Empezamos fuerte la semana con una historia que parece sacada de un guion de comedia, pero que es tan real como la resaca del protagonista. ¿Quién no ha hecho algo de lo que se arrepiente profundamente tras una noche de copas? Pues bien, este amigo anónimo llevó el arrepentimiento a un nivel artístico, musical y, sobre todo, penal, devolviendo un botín bastante peculiar.
Resulta que este ‘artista’ de lo ajeno, en un momento de euforia alcohólica, se hizo con varias mandolinas. Un botín curioso y, seamos sinceros, algo difícil de colocar en el mercado negro, la verdad. Sin embargo, a diferencia del típico villano de película que desaparece con el botín, este señor tenía un código moral… o al menos un nivel de culpabilidad que el alcohol no pudo sofocar por mucho tiempo.
Poco después de la fechoría, las mandolinas volvieron a aparecer en la escena del crimen. Pero no fue un simple retorno misterioso, fue un «mea culpa» en toda regla. Junto a los instrumentos, había una nota escrita a mano que ya está dando la vuelta al mundo por su hilarante honestidad. La misiva era breve, concisa y dolorosamente directa: ‘Lo siento, estaba borracho’.

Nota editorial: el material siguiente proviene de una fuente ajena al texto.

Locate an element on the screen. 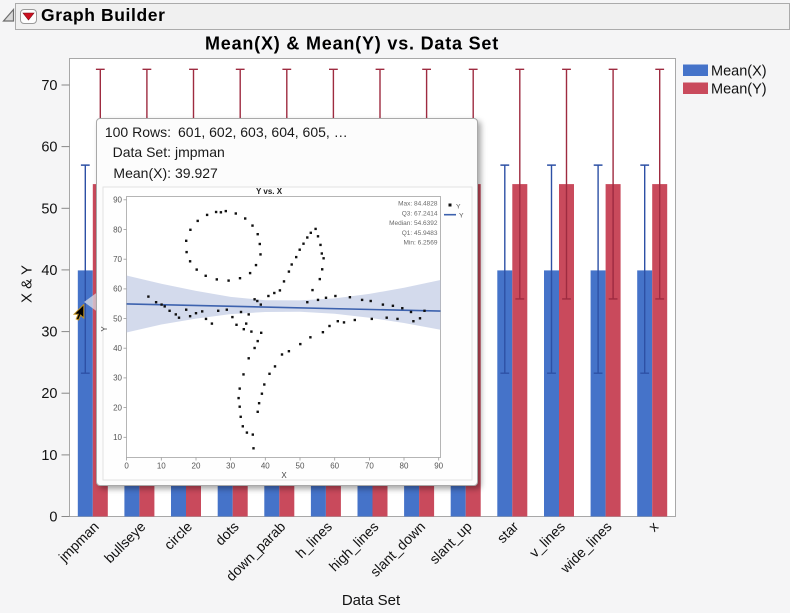 The image size is (790, 613). svg-text: X & Y is located at coordinates (28, 284).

Aunque robar es un delito serio, la sinceridad de la nota y el hecho de que el ladrón decidiera rectificar su error etílico han convertido este incidente en una joya de lo insólito. Imaginemos el despertar de este tipo: abre los ojos, ve unas mandolinas que no son suyas, lee su propia nota incoherente de la noche anterior y se da cuenta del estropicio que ha montado. Lejos de esconderlas o venderlas, decidió poner fin a su aventura criminal de la forma más educada y directa posible, culpando a Baco de su mala conducta. Es un claro ejemplo de que el alcohol no te hace hacer cosas que no quieres, sino cosas que luego te da mucha pereza explicar sobrio. La moraleja: si vas a robar instrumentos, al menos que no te dé remordimiento al día siguiente. Y si te da, déjales una nota digna de enmarcar.